**Required action**
All the data beneath this line is to be reproduced exactly.

· · ·

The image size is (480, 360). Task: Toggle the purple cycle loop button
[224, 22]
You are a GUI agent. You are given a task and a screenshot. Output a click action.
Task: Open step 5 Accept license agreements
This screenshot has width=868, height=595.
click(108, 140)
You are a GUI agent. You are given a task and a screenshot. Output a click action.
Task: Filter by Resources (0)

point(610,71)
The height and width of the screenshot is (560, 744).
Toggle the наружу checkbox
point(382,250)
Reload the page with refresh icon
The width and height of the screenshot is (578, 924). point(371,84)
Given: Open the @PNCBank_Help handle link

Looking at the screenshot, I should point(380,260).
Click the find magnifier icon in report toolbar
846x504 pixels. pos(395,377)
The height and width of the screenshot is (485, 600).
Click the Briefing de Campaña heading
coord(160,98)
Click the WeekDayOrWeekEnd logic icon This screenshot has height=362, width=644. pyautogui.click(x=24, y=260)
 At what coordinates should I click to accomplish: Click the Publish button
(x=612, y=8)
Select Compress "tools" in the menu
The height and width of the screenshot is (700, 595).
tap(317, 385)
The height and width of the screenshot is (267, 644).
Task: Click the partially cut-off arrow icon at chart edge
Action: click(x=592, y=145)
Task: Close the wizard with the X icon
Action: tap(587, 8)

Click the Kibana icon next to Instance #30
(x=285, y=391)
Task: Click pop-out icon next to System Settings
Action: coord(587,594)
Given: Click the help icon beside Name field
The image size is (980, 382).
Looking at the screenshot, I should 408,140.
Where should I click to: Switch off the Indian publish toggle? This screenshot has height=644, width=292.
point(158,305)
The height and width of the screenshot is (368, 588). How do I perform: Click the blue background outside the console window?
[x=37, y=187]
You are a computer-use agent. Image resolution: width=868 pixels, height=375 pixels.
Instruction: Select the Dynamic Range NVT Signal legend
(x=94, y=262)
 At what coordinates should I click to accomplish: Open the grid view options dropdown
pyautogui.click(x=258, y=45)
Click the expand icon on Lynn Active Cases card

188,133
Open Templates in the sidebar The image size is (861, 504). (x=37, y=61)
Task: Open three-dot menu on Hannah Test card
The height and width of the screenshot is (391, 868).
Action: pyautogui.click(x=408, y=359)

· · ·

**Your solution**
The image size is (480, 360). Task: Toggle the purple cycle loop button
[224, 22]
You are a GUI agent. You are given a task and a screenshot. Output a click action.
Task: Open step 5 Accept license agreements
This screenshot has width=868, height=595.
click(108, 140)
You are a GUI agent. You are given a task and a screenshot. Output a click action.
Task: Filter by Resources (0)

point(610,71)
The height and width of the screenshot is (560, 744).
Toggle the наружу checkbox
point(382,250)
Reload the page with refresh icon
The width and height of the screenshot is (578, 924). point(371,84)
Given: Open the @PNCBank_Help handle link

Looking at the screenshot, I should point(380,260).
Click the find magnifier icon in report toolbar
846x504 pixels. pos(395,377)
The height and width of the screenshot is (485, 600).
Click the Briefing de Campaña heading
coord(160,98)
Click the WeekDayOrWeekEnd logic icon This screenshot has height=362, width=644. pyautogui.click(x=24, y=260)
 At what coordinates should I click to accomplish: Click the Publish button
(x=612, y=8)
Select Compress "tools" in the menu
The height and width of the screenshot is (700, 595).
tap(317, 385)
The height and width of the screenshot is (267, 644).
Task: Click the partially cut-off arrow icon at chart edge
Action: click(x=592, y=145)
Task: Close the wizard with the X icon
Action: tap(587, 8)

Click the Kibana icon next to Instance #30
(x=285, y=391)
Task: Click pop-out icon next to System Settings
Action: coord(587,594)
Given: Click the help icon beside Name field
The image size is (980, 382).
Looking at the screenshot, I should 408,140.
Where should I click to: Switch off the Indian publish toggle? This screenshot has height=644, width=292.
point(158,305)
The height and width of the screenshot is (368, 588). How do I perform: Click the blue background outside the console window?
[x=37, y=187]
You are a computer-use agent. Image resolution: width=868 pixels, height=375 pixels.
Instruction: Select the Dynamic Range NVT Signal legend
(x=94, y=262)
 At what coordinates should I click to accomplish: Open the grid view options dropdown
pyautogui.click(x=258, y=45)
Click the expand icon on Lynn Active Cases card

188,133
Open Templates in the sidebar The image size is (861, 504). (x=37, y=61)
Task: Open three-dot menu on Hannah Test card
The height and width of the screenshot is (391, 868).
Action: pyautogui.click(x=408, y=359)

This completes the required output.